There are many advantages to the systems and methods of the invention. An economical and efficient solution is provided for improving the stability of soft subgrades thereby substantially reducing overall maintenance costs as well as minimizing interruption to railway traffic or operations. The injected grout material will not foul clean ballast. Therefore, there is no subsequent requirement to clean or replace ballast. There is no waste product produced because the material to be injected is mixed real-time within minutes of being pumped into the ground. All of the equipment is hi-rail mounted and is self sufficient. External or supplemental equipment is not required for any job thereby making the invention a global solution for subgrade and subsoil stabilization. The system of equipment is configured so that access to a desired rail is possible that typical to rail crossings similar to a hi-rail dump truck. Therefore, no support is required from railroad personnel other than basic track protection measures.

Considering the above features and aspects of the invention, in one embodiment, the invention may be considered a system for repairing rail bed underlying a railroad having rails and cross ties, the system comprising: a rail mounted vehicle; a drill mast mounted on the vehicle, the drill mast having a pair of drills and corresponding drill heads; a power source for powering the drills to selectively penetrate the rail bed; a pump; a grout source wherein the pump operates to transfer the grout through a transfer line to the drill mast; and wherein the drill heads inject the grout into the rail bed.

● **WHAT IS ASKED**
1. According to the passage on rail bed repair, why is no waste product produced?
2. Repeat a part of the passage on rail bed repair word for word, starting at the words "Considering the above" and stopping after "the rail bed.".

● **RECORDED INFORMATION**
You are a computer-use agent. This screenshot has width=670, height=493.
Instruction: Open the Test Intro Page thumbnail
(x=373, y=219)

--

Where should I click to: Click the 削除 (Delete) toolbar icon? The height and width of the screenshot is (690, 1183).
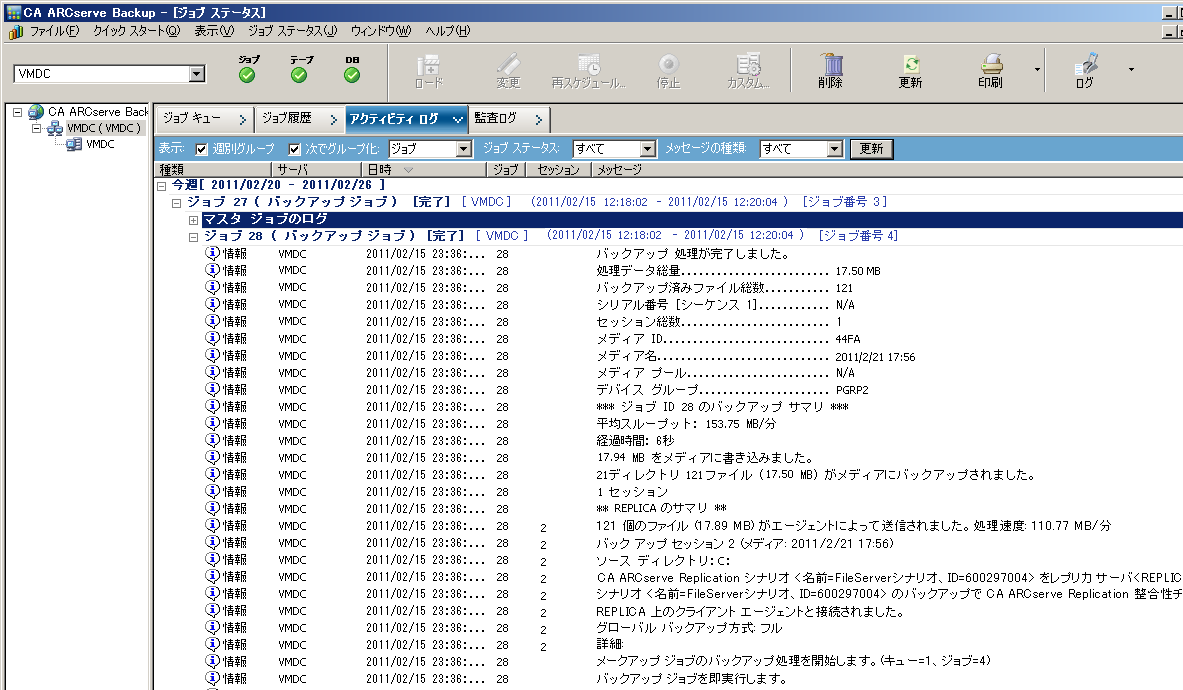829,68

● **RESULTS IN ORDER**
1. The material to be injected is mixed real-time within minutes of being pumped into the ground.

2.
Considering the above features and aspects of the invention, in one embodiment, the invention may be considered a system for repairing rail bed underlying a railroad having rails and cross ties, the system comprising: a rail mounted vehicle; a drill mast mounted on the vehicle, the drill mast having a pair of drills and corresponding drill heads; a power source for powering the drills to selectively penetrate the rail bed; a pump; a grout source wherein the pump operates to transfer the grout through a transfer line to the drill mast; and wherein the drill heads inject the grout into the rail bed.